Belarus 2

Wie kommt das Ermittlungskomitee an Daten über die Zahl und Art der Verletzungen?

Die Gesamtzahl der Opfer von Polizeigewalt im Verlauf der Protestaktionen kann nicht genau bestimmt werden. Die Daten, die uns zur Verfügung stehen, betreffen nur die Situation in Minsk und in der Haftanstalt von Schodino, obwohl die Gewalt auch in anderen Städten von Belarus ausgeübt wurde. Darüber hinaus werden dem Ermittlungskomitee nur die Fälle bekannt, in denen die Protestierenden entweder ins Krankenhaus eingeliefert wurden oder sich selbst an die Rettungsstellen gewandt haben, oder aber, sie haben sich entschieden eine Anzeige gegen Polizei- und Sicherheitskräfte zu stellen.

Eine unserer Quellen im städtischen Krankenhaus Nr. 10, wo verletzte Protestteilnehmer eingeliefert wurden, erklärte uns, dass die Ärzte alle solche Fälle der Polizei melden - die Meldung erfolgt über die Registrierungsstellen der Krankenhäuser.

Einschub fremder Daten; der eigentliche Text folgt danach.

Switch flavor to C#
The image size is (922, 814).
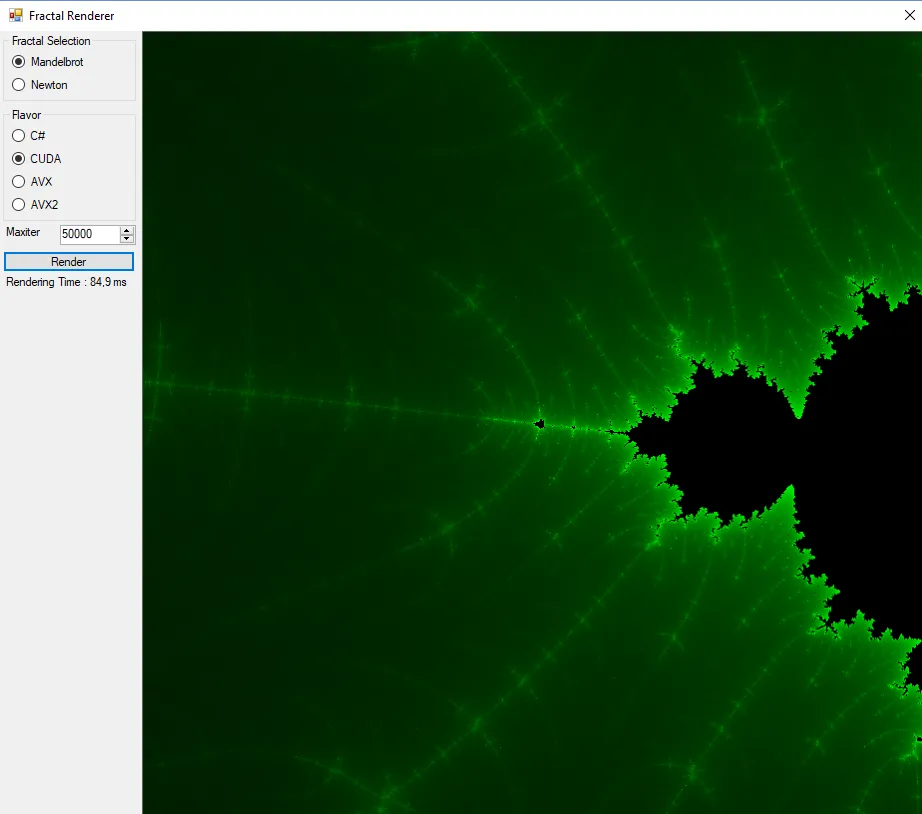(x=19, y=136)
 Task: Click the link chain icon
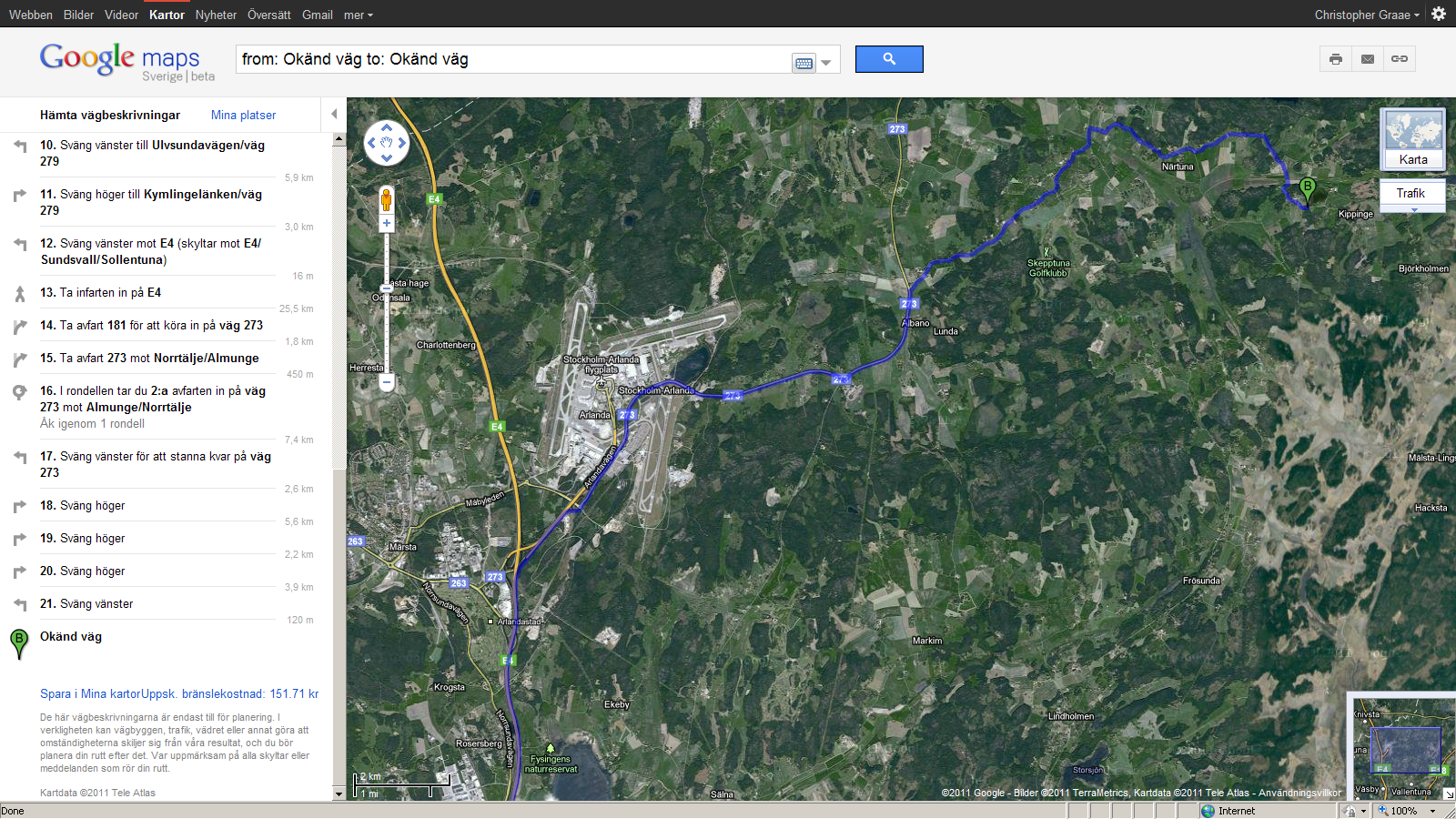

Dieses Vorgehen wird auch von einem Mitarbeiter einer Rettungsstelle in Minsk bestätigt: „Wenn wir in den Unterlagen zum Rettungseinsatz solche Diagnosen wie „geschlossene Schädel-Hirn-Verletzung, Verstauchungen, Knochenbrüche usw. vermerken, dann müssen wir da auch die Ursache für die Verletzung nennen. Wir vermerkten überall „kriminell“ und fügten hinzu, dass nach Aussage von Patienten die Verletzungen ihnen von Mitarbeitern der Polizei, der Bereitschaftspolizei (OMON) oder von Verkehrspolizisten zugefügt wurden.  Nach Angaben unseres Gesprächspartners werden solche Informationen automatisch an die Polizei übermittelt, woraufhin die Ärzte vorgeladen werden um eine Aussage zu machen.

Andere Protestteilnehmer haben möglicherweise Verletzungen erlitten, die keiner Behandlung bedurften, oder sie haben sich an medizinische Freiwillige gewandt [Ärzte und anderes medizinisches Personal, das sich außerhalb des Dienstes bei den Protesten vor Ort erste und andere medizinische Hilfe leistet - Anm. d.Ü.] und haben keine Anzeige beim Ermittlungskomitee erstattet. Es sind Fälle bekannt, bei denen eine Anzeige gegen die Sicherheitskräfte zu einem Strafverfahren gegen die Opfer der Gewalt selbst geführt hat; das motiviert die Menschen dazu unterzutauchen, ins Ausland auszureisen und keine Sicherheitsbehörde zu kontaktieren.